Let’s tell Government where to plug their electric car plan
Once upon a Christmas, some 25 to 30 years ago, a young boy who grew up to have his bald head plastered on the top of a newspaper column received a present from Santa of an electric-powered remote-control car.
Oh, how delighted he was that December morning as he plugged his new toy in to charge up, before traipsing around after it in the sitting room and up and down the hall, steering it around obstacles like wrapping paper and little brothers. The ‘beauty’ of it was that it didn’t need any batteries that the all-seeing and all-knowing Santa always seemed to forget, and so weeks if not months of model motoring fun seemed assured - until the downside of it became obvious too.
Yup, you could charge it up all right, but it very quickly went flat. Give it about fifteen minutes, and instead of speeding like Lewis Hamilton, it crawled like an ould one in a Micra. Five minutes later, and all you could do was pretend you were in a car park. And so you had to give it another hour charging up before you could drive for a further fifteen minutes. The novelty quickly wore off, and the toy was despatched to the attic, along with the broken Action Men and the jigsaws with the pieces missing.
But now a similar experience awaits many of us each and every day, but for real this time, if the greens we have in government get their way with their latest wacko plan. Basically, they want 250,000 of us to be driving electric cars in just twelve year’s time - no matter how crap they are.
And oh boy, are they crap - a fact that the woman they wheeled out as a supposed shining example to us all didn’t even try to deny.
That woman was Gene Feighery, a Green Party councillor in Dun Laoghaire despite the fact that not a single person has ever, ever voted for her as she was merely co-opted onto the council after her predecessor resigned due to the work being too much for her - why try get elected in the first place if you’re not up to the job?
Ms Feighery has bought something called a Mega City plug-in car (sounds like some- thing that skangers with red jumpers would shout about in a cheap TV ad), and told us how delighted she was that it even ’looks like a real car’.
It doesn’t go like one, though. Top speed is just 80 km/h, or 50 mph, so you’d be only slightly better off yourself than those ould ones in the Micras. It goes even slower uphill, she says. You only get about 80 kilometers (again, about 50 miles) out of a single charge, so if you’ve any sort of commute to work at all, you’ll have to pull in on your way home to change the batteries. Oh, and you’d better wrap up well while driving, because according to Ms Feighery, the heater doesn’t work very well. Maybe the dealers will throw in a free scarf and pair of gloves to try get round that one.
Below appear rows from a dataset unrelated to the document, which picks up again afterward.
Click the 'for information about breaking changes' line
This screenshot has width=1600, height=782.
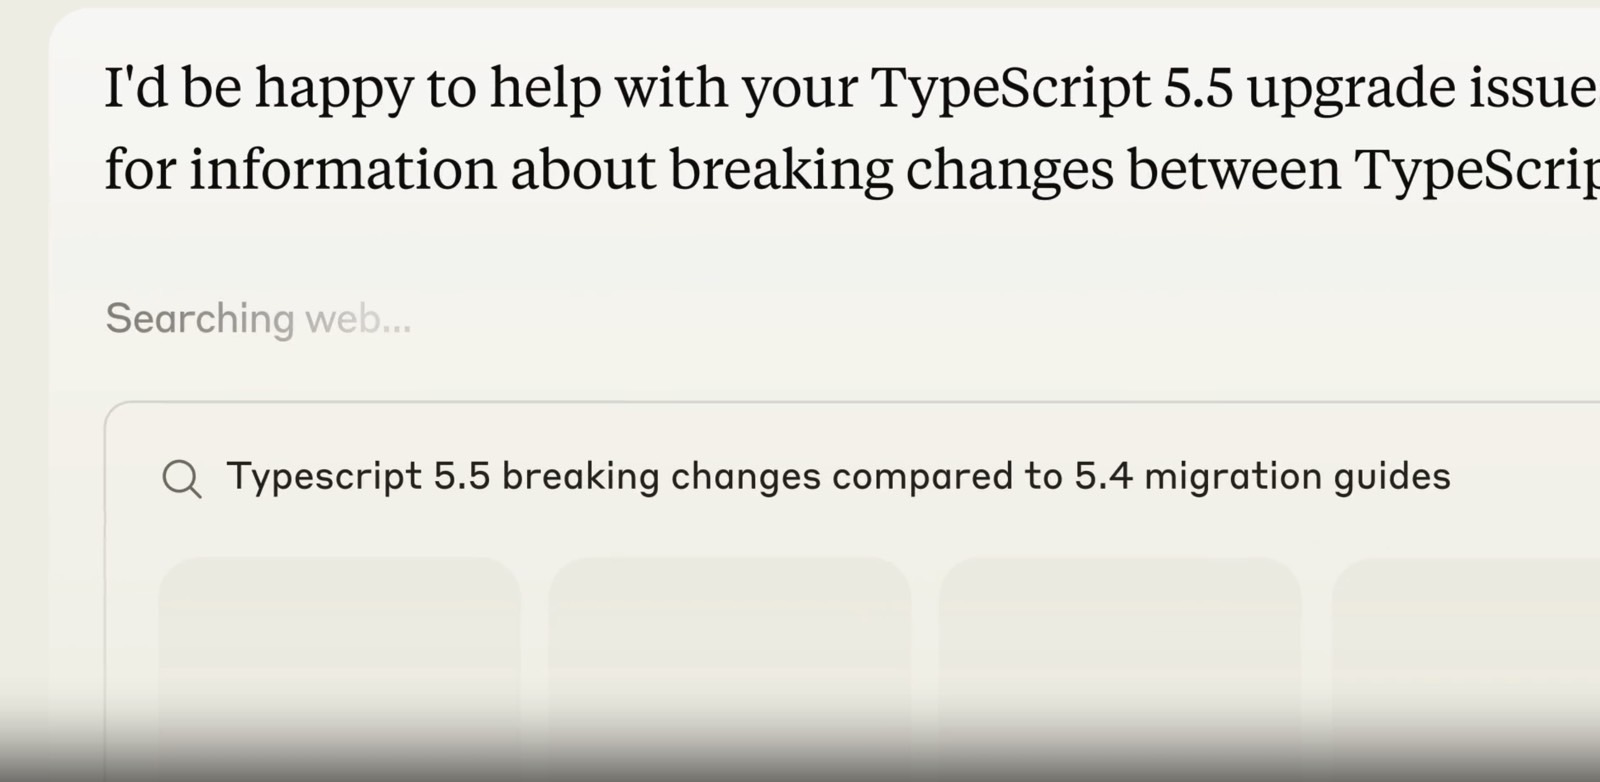click(x=852, y=168)
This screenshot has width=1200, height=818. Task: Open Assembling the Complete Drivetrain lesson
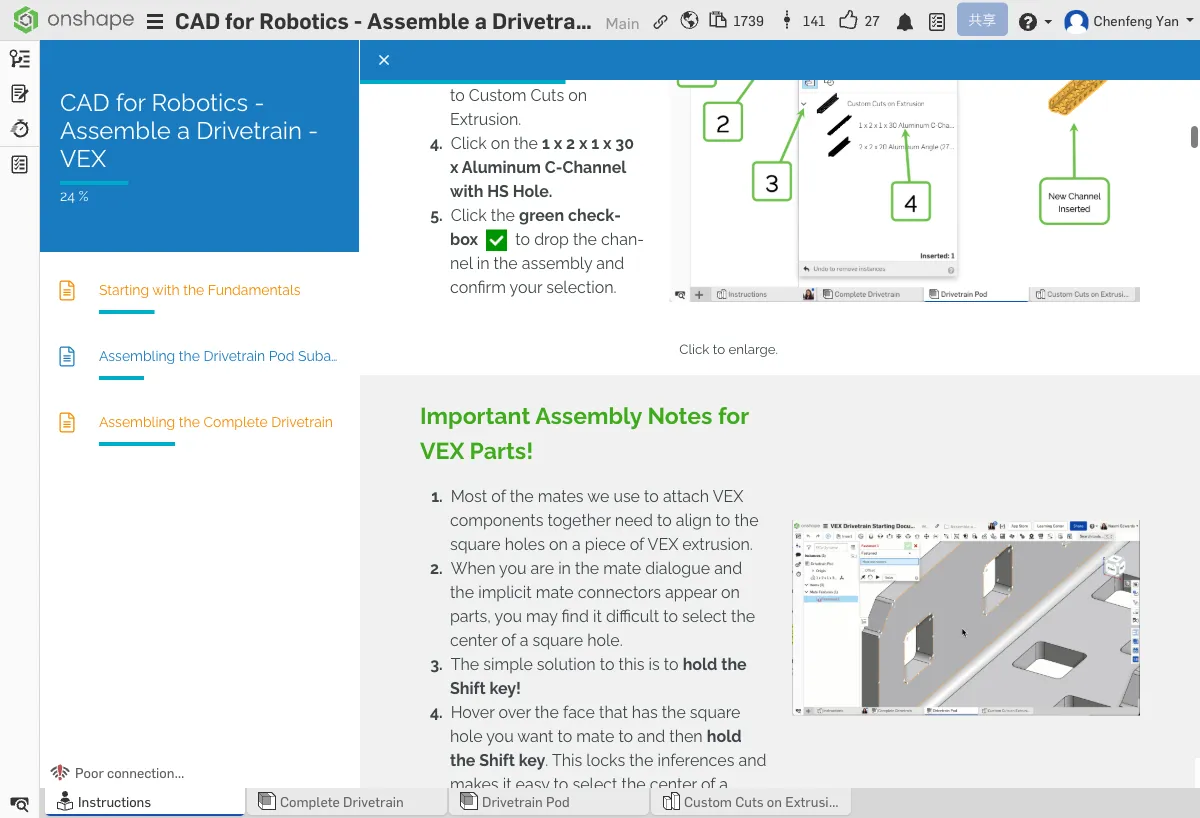[x=215, y=422]
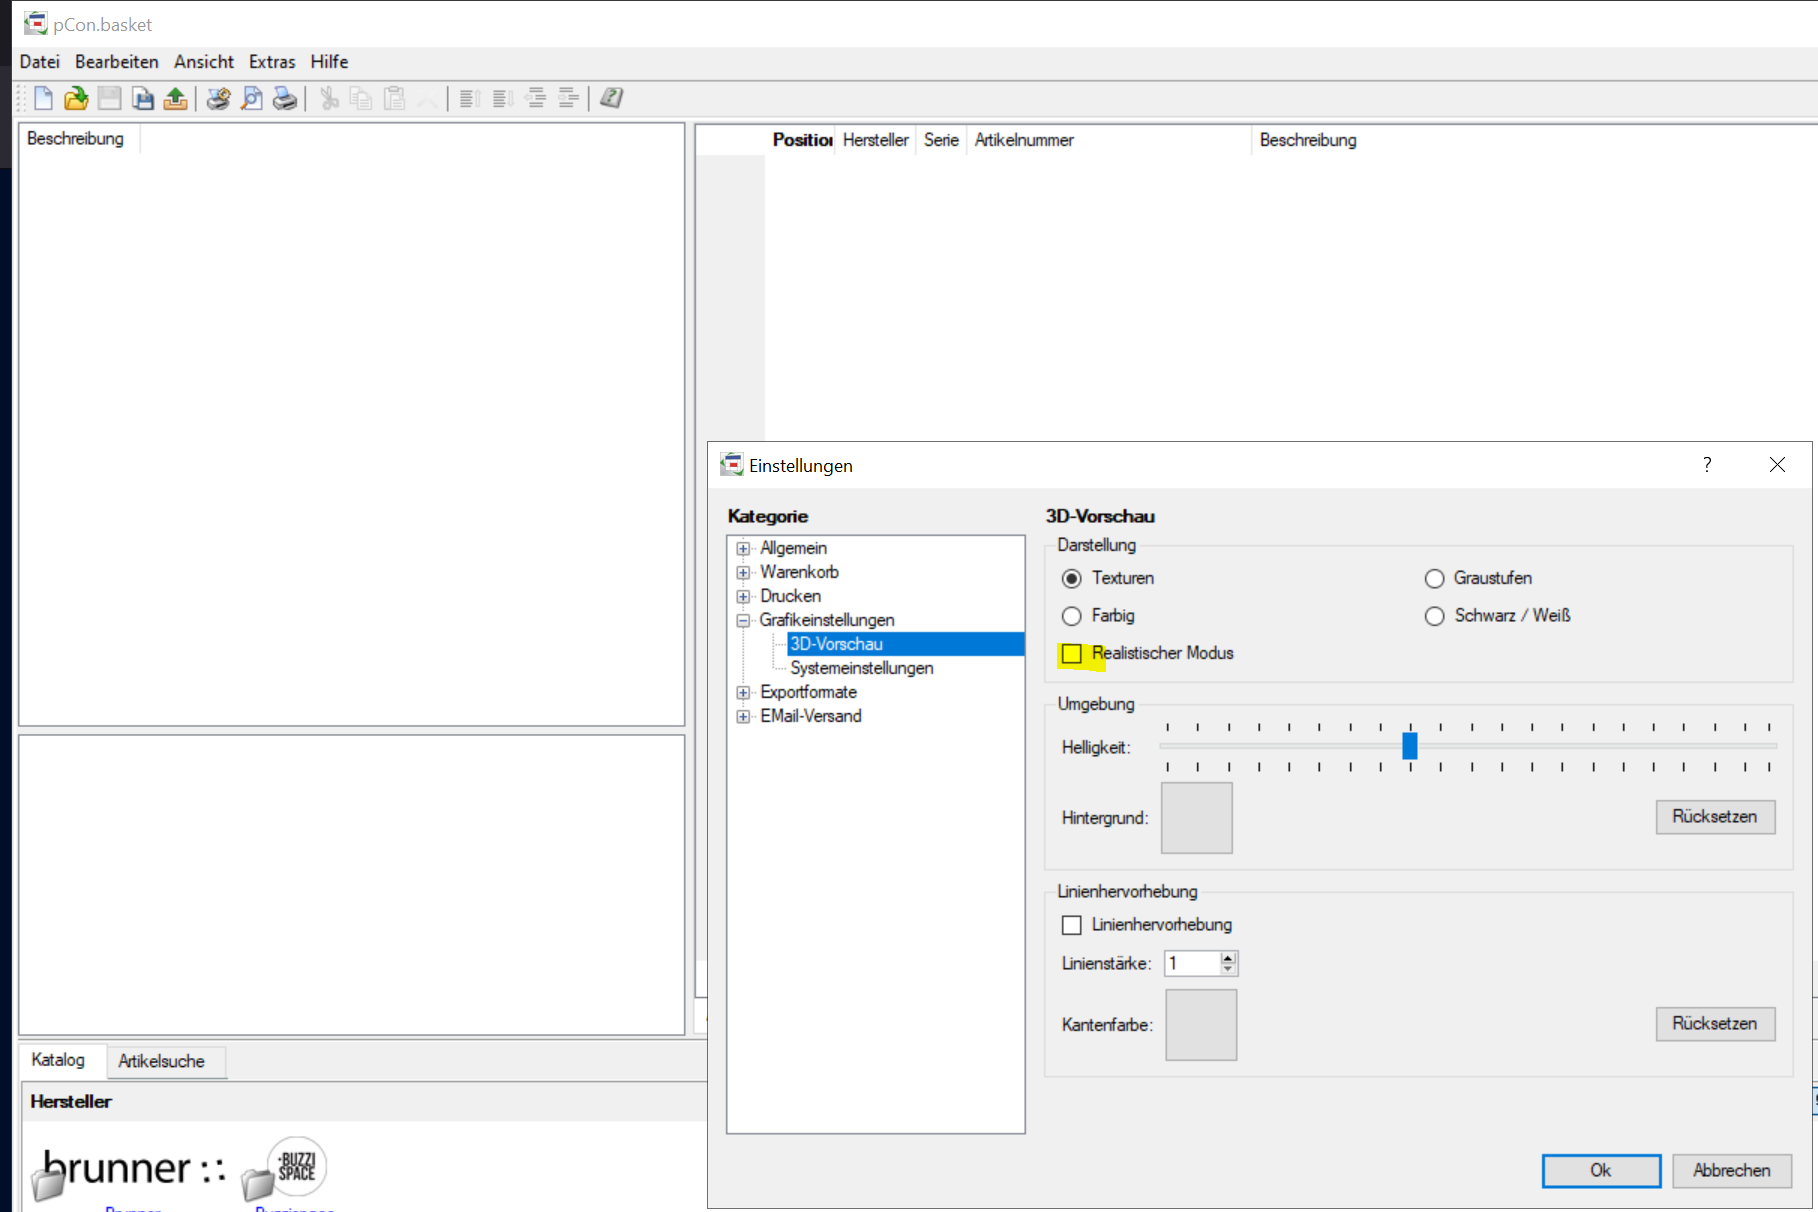Open the help book icon in toolbar
The height and width of the screenshot is (1212, 1818).
[611, 98]
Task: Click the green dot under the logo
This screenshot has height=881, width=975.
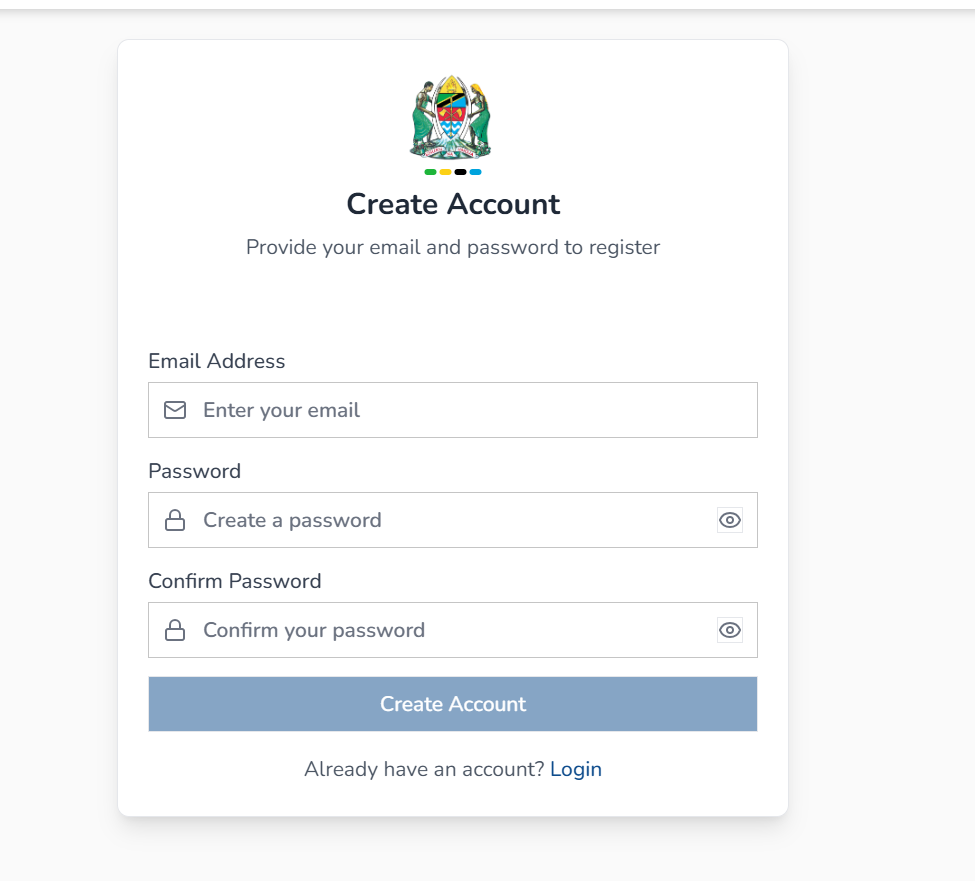Action: (x=430, y=172)
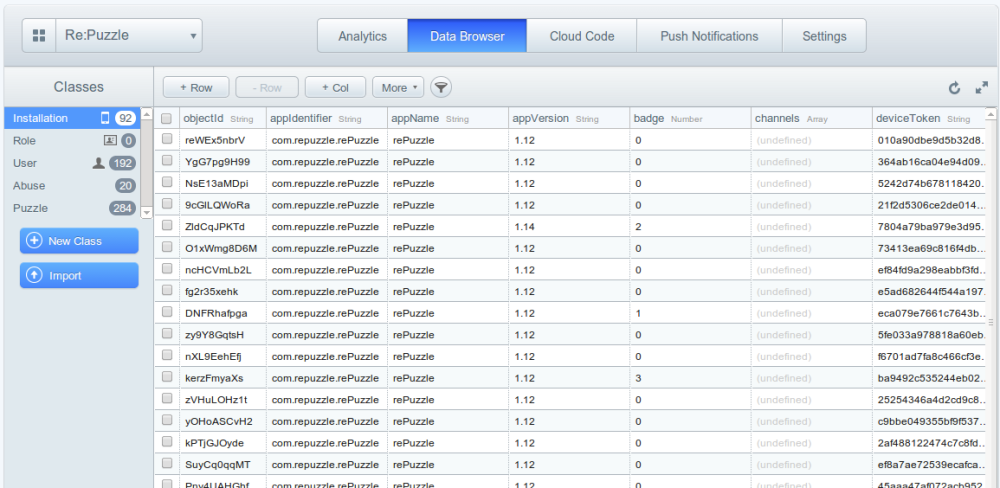The width and height of the screenshot is (1000, 488).
Task: Click the + Row button
Action: pos(196,88)
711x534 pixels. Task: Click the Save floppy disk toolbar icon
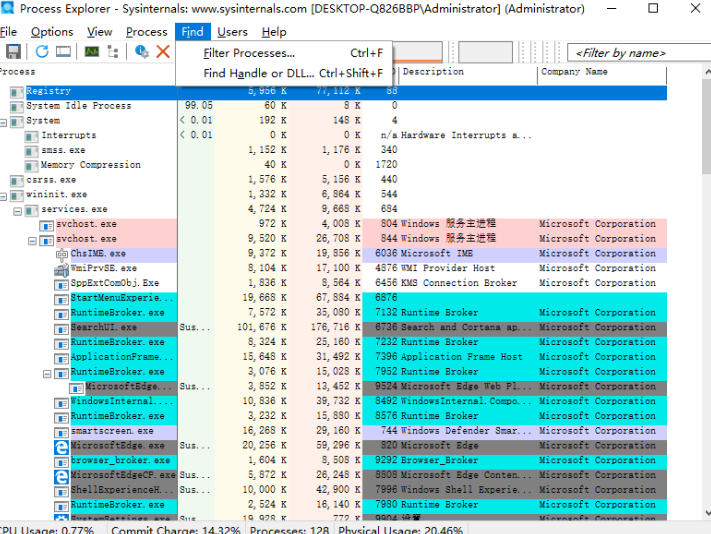(x=13, y=51)
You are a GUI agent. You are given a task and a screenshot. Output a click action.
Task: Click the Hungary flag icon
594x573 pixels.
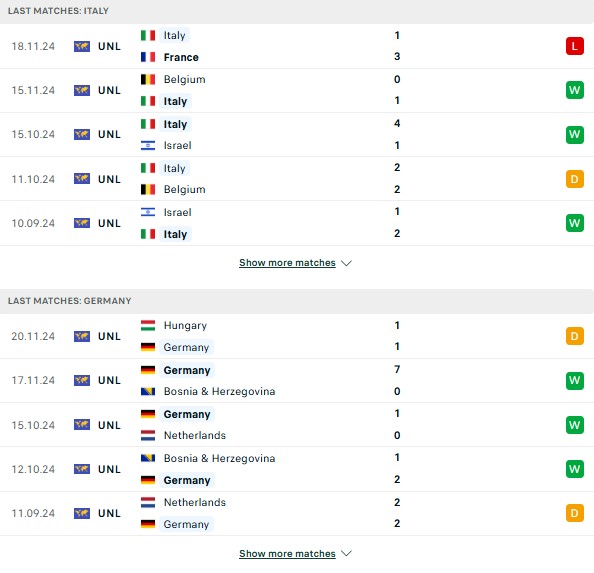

But even if the cold doesn’t bother you, and even if you’re a city dweller so things like the limited speed and range aren’t much of a handicap, questions still remain - the biggest one being where or how are you supposed to plug the damn things in?
At home, by draping an extension cable out your sitting room window? What if you live in an apartment, with an undergound parking space? Have you to go looking for a 100-metre cable reel to feed power from your third floor home to your Mega City car in the basement? And how is all this extra electricity going to be generated anyway? Don’t we still depend on fossil fuels in most of our generating stations, so is the whole plan not just a little counter-productive?
Still, if it were just another wacko pie-inthe-sky plan, it wouldn’t be so bad as we could just laugh it off and wait for it to be forgotten about. But €1 million has already been given to some crowd called Sustainable Energy Ireland for research into how to get the plan the work. A task force has also been set up, probably not leaving much change out of another million by the time they’re finished. And that’s all on top of another plan recently announced to make up to €400,000 available in tax allowances for people who want to buy a bike to commute to work, instead of driving.
Put all that together, and you’ve got almost €2.5 million to be flittered through. This from a Government that couldn’t afford €10 million for the cervical cancer vaccine for young girls. Let’s tell them where to plug in their electric car plan, and where the money would be better spent
You’ll get about half-way home in your electric car before having to charge it up again. Just try not to go up too many hills on the way.